#### [WHAT IS BEING ASKED]
Leaving nothing out, set down all the data exactly.

BEGIN MATERIALS PROVIDED

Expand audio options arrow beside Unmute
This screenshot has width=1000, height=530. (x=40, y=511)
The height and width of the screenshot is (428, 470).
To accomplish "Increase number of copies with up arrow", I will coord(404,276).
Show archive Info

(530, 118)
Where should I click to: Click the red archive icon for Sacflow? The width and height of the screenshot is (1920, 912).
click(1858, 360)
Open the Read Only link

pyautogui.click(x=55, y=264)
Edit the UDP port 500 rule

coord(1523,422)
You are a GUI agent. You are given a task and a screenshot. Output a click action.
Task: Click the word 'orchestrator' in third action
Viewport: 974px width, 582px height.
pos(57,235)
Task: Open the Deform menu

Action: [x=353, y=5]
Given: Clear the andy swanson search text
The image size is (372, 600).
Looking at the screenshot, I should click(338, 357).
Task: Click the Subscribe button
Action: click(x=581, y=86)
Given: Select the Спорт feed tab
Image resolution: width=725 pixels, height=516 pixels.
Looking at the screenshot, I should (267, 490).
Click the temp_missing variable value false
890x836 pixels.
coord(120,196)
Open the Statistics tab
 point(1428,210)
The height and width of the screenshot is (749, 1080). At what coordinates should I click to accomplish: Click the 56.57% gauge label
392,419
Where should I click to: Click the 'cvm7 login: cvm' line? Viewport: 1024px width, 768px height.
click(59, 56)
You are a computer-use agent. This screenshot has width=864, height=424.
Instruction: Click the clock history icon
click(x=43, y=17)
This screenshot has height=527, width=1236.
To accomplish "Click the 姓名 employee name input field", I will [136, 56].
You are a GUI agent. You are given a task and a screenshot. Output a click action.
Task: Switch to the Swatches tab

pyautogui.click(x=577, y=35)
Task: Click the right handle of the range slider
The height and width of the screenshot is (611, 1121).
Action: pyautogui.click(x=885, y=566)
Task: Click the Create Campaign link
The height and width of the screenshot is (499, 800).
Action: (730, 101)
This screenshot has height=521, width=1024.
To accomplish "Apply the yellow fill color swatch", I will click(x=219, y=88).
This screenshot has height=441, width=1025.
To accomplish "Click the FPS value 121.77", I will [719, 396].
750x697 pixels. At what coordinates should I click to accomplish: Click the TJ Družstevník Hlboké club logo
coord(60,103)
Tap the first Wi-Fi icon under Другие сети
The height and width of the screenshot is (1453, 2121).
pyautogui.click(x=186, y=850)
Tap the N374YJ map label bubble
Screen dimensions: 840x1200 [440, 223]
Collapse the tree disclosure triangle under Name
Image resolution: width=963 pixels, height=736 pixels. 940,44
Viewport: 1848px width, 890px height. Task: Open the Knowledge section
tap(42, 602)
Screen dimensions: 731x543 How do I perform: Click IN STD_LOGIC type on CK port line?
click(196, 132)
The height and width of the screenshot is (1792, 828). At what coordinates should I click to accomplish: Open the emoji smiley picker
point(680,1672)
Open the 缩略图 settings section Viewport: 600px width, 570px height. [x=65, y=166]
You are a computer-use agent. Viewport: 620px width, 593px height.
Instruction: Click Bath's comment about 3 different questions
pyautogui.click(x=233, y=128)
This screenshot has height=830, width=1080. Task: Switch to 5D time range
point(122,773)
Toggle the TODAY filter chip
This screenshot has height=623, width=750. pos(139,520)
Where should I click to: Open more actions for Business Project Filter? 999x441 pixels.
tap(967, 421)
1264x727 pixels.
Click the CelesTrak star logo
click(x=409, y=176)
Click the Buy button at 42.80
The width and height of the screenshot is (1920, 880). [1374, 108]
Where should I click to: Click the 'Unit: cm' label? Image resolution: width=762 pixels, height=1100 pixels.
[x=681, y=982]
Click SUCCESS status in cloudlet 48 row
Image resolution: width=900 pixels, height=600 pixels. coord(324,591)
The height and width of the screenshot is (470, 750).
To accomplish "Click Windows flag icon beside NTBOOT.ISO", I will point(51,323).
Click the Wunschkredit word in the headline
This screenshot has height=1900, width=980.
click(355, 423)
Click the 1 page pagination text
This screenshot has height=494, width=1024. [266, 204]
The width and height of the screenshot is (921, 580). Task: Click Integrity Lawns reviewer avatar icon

END MATERIALS PROVIDED

#### [TASK ANSWER]
Expand audio options arrow beside Unmute
This screenshot has width=1000, height=530. (x=40, y=511)
The height and width of the screenshot is (428, 470).
To accomplish "Increase number of copies with up arrow", I will coord(404,276).
Show archive Info

(530, 118)
Where should I click to: Click the red archive icon for Sacflow? The width and height of the screenshot is (1920, 912).
click(1858, 360)
Open the Read Only link

pyautogui.click(x=55, y=264)
Edit the UDP port 500 rule

coord(1523,422)
You are a GUI agent. You are given a task and a screenshot. Output a click action.
Task: Click the word 'orchestrator' in third action
Viewport: 974px width, 582px height.
pos(57,235)
Task: Open the Deform menu

Action: [x=353, y=5]
Given: Clear the andy swanson search text
The image size is (372, 600).
Looking at the screenshot, I should click(338, 357).
Task: Click the Subscribe button
Action: click(x=581, y=86)
Given: Select the Спорт feed tab
Image resolution: width=725 pixels, height=516 pixels.
Looking at the screenshot, I should (267, 490).
Click the temp_missing variable value false
890x836 pixels.
coord(120,196)
Open the Statistics tab
 point(1428,210)
The height and width of the screenshot is (749, 1080). At what coordinates should I click to accomplish: Click the 56.57% gauge label
392,419
Where should I click to: Click the 'cvm7 login: cvm' line? Viewport: 1024px width, 768px height.
click(59, 56)
You are a computer-use agent. This screenshot has width=864, height=424.
Instruction: Click the clock history icon
click(x=43, y=17)
This screenshot has height=527, width=1236.
To accomplish "Click the 姓名 employee name input field", I will [136, 56].
You are a GUI agent. You are given a task and a screenshot. Output a click action.
Task: Switch to the Swatches tab

pyautogui.click(x=577, y=35)
Task: Click the right handle of the range slider
The height and width of the screenshot is (611, 1121).
Action: pyautogui.click(x=885, y=566)
Task: Click the Create Campaign link
The height and width of the screenshot is (499, 800).
Action: (730, 101)
This screenshot has height=521, width=1024.
To accomplish "Apply the yellow fill color swatch", I will click(x=219, y=88).
This screenshot has height=441, width=1025.
To accomplish "Click the FPS value 121.77", I will [719, 396].
750x697 pixels. At what coordinates should I click to accomplish: Click the TJ Družstevník Hlboké club logo
coord(60,103)
Tap the first Wi-Fi icon under Другие сети
The height and width of the screenshot is (1453, 2121).
pyautogui.click(x=186, y=850)
Tap the N374YJ map label bubble
Screen dimensions: 840x1200 [440, 223]
Collapse the tree disclosure triangle under Name
Image resolution: width=963 pixels, height=736 pixels. 940,44
Viewport: 1848px width, 890px height. Task: Open the Knowledge section
tap(42, 602)
Screen dimensions: 731x543 How do I perform: Click IN STD_LOGIC type on CK port line?
click(196, 132)
The height and width of the screenshot is (1792, 828). At what coordinates should I click to accomplish: Open the emoji smiley picker
point(680,1672)
Open the 缩略图 settings section Viewport: 600px width, 570px height. [x=65, y=166]
You are a computer-use agent. Viewport: 620px width, 593px height.
Instruction: Click Bath's comment about 3 different questions
pyautogui.click(x=233, y=128)
This screenshot has height=830, width=1080. Task: Switch to 5D time range
point(122,773)
Toggle the TODAY filter chip
This screenshot has height=623, width=750. pos(139,520)
Where should I click to: Open more actions for Business Project Filter? 999x441 pixels.
tap(967, 421)
1264x727 pixels.
Click the CelesTrak star logo
click(x=409, y=176)
Click the Buy button at 42.80
The width and height of the screenshot is (1920, 880). [1374, 108]
Where should I click to: Click the 'Unit: cm' label? Image resolution: width=762 pixels, height=1100 pixels.
[x=681, y=982]
Click SUCCESS status in cloudlet 48 row
Image resolution: width=900 pixels, height=600 pixels. coord(324,591)
The height and width of the screenshot is (470, 750).
To accomplish "Click Windows flag icon beside NTBOOT.ISO", I will point(51,323).
Click the Wunschkredit word in the headline
This screenshot has height=1900, width=980.
click(355, 423)
Click the 1 page pagination text
This screenshot has height=494, width=1024. [266, 204]
The width and height of the screenshot is (921, 580). Task: Click Integrity Lawns reviewer avatar icon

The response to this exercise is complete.